O pescador José Lessa pesca desde os dez anos com o pai. Hoje, com 72 anos, ele sente a falta da bambá piau (curimatã pioa). “Tudo eu conheço do rio. Sei pescar. Sei nadar. Tudo eu faço. Então, para mim, a bamba piau estava extinta, pois não era encontrada”, afirma em uma banca de peixe em Porto Real do Colégio, cidade localizada às margens do São Francisco.
Para o presidente da Colônia de Pescadores Z-35, Lealdo Vilela, não é fácil diferenciar a xira, como é conhecida na região a espécie curimatã pacu, da curimatã pioa. Isso pode dificultar para o pescador o reconhecimento da espécie que está sendo capturada na pesca. “Por toda a vida, a minha profissão foi pescador. Já pesquei no mar. Já pesquei em águas doces. Para nossa experiência na pesca aqui no Baixo São Francisco, especialmente em Porto Real do Colégio, teríamos como reconhecer esse peixe se fosse criado em cativeiro. Ela pode até ser encontrada no rio, mas passa despercebido como se fosse a xira ou o bamba. Quando o pescador pega uma xira, fica com tanta alegria que não repara qual pescou. Prestando atenção, você verá que existe mesmo uma diferença”, afirma Vilela.
O Centro de Aquicultura de Itiúba realiza a reprodução artificial em laboratório de espécies de peixes nativas do rio. “A Codevasf vem realizando a recomposição da ictiofauna, reparando danos causados ao ambiente aquático no âmbito do Programa de Revitalização da Bacia do Rio São Francisco. Esse resultado aponta que o trabalho de peixamentos está dando um retorno positivo ao repor o estoque natural de espécies ameaçadas de extinção, entre essas a curimatã pioa”, afirma Álvaro Albuquerque, chefe do Centro. “Apesar de a quantidade de peixes que colocamos ser reduzida em comparação com a quantidade reproduzida naturalmente na piracema, vemos resultados importantes com a curimatã pioa de que há reparação aos danos sofridos pelo rio São Francisco”, acrescenta.
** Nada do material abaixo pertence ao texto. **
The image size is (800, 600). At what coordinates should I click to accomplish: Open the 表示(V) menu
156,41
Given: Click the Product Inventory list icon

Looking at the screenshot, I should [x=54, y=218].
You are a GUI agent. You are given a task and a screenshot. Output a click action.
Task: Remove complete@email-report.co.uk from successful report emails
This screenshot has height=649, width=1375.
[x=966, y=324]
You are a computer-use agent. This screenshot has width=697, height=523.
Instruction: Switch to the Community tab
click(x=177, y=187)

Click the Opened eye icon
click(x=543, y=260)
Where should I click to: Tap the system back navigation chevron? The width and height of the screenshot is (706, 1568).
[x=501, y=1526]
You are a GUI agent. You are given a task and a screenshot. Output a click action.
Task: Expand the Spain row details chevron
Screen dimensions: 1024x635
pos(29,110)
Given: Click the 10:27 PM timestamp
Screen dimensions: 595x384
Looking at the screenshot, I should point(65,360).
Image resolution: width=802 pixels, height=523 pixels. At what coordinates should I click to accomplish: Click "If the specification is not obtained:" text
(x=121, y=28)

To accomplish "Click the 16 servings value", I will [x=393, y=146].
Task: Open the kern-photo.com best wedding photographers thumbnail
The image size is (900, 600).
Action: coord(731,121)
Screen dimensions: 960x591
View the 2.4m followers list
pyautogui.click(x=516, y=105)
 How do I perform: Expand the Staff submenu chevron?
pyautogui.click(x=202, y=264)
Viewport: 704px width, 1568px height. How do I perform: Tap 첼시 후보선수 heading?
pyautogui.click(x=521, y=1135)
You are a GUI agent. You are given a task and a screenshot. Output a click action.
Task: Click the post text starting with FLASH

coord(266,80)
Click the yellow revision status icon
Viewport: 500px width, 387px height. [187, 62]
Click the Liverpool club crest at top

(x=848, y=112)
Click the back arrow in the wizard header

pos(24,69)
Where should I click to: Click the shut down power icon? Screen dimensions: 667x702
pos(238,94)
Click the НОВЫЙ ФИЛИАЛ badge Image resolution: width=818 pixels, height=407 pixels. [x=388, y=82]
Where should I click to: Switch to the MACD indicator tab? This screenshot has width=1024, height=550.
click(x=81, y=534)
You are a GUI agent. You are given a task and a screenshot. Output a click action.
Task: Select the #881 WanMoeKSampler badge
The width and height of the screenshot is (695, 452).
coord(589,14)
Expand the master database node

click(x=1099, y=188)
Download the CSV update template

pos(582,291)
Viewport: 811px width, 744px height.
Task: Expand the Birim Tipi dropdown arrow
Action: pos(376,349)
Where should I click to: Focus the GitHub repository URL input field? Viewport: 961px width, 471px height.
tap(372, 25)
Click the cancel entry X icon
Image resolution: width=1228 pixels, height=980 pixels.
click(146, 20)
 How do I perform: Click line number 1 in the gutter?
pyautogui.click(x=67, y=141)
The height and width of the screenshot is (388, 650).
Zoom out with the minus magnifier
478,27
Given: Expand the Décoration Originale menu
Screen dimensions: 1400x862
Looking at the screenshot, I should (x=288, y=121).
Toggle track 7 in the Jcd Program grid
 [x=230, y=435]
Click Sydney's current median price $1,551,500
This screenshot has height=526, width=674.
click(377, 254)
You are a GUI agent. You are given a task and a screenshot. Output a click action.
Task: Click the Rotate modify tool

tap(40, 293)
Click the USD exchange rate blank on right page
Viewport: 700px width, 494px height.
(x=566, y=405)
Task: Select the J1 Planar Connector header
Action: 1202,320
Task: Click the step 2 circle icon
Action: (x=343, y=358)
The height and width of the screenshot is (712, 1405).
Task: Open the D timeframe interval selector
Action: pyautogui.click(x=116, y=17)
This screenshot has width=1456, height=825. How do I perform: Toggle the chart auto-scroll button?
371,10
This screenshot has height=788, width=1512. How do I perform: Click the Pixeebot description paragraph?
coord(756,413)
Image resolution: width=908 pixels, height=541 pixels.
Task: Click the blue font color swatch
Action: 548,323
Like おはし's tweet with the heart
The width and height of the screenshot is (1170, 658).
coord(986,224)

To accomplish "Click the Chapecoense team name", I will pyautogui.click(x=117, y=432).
Outras espécies ameaçadas de extinção ou com estoque pesqueiro reduzido na região do Baixo São Francisco também são objeto de reprodução artificial e de ações de repovoamento, como a matrinxã e a curimatã pacu. Há ainda espécies como o surubim e o mandi que estão sendo estudados para domínio da tecnologia de propagação artificial em maior escala. O sucesso dos trabalhos de monitoramento ictiológico que são conduzidos pela Codevasf contam com a importante participação de outras instituições, como a Universidade Federal de Sergipe (UFS) e a Universidade Federal de Alagoas (Ufal).
Curimatã pioa
A curimatã pioa, cujo nome científico é Prochilodus costatus Valenciennes, é uma espécie de peixe endêmica da bacia do rio São Francisco, migradora e detritívora, ou seja, alimenta-se de restos orgânicos, que pode alcançar até 6 quilos de peso corporal. Durante o período de piracema, a espécie realiza grandes migrações com o estímulo natural à ovulação. A partir de barramentos no rio São Francisco, essa espécie praticamente desapareceu da região do Baixo São Francisco, sendo muitas vezes desconhecida pelos pescadores mais jovens e comunidade em geral.
Na avaliação do diretor da Área de Revitalização das Bacias Hidrográficas da Codevasf, o engenheiro de pesca Eduardo Motta, a tecnologia de reprodução artificial, dominada pela Companhia desde a década de 1970, está sendo fundamental para reverter o quadro de reduzido estoque pesqueiro de espécies nativas do rio São Francisco.
“Para reverter esse quadro, as equipes técnicas dos Centros Integrados de Recursos Pesqueiros e Aquicultura da Companhia passaram a intensificar a tecnologia de reprodução artificial para produção de alevinos de espécies nativas, que são inseridas em grande escala na natureza por meio de peixamentos públicos realizados pela empresa com a participação da comunidade ribeirinha”, aponta Motta.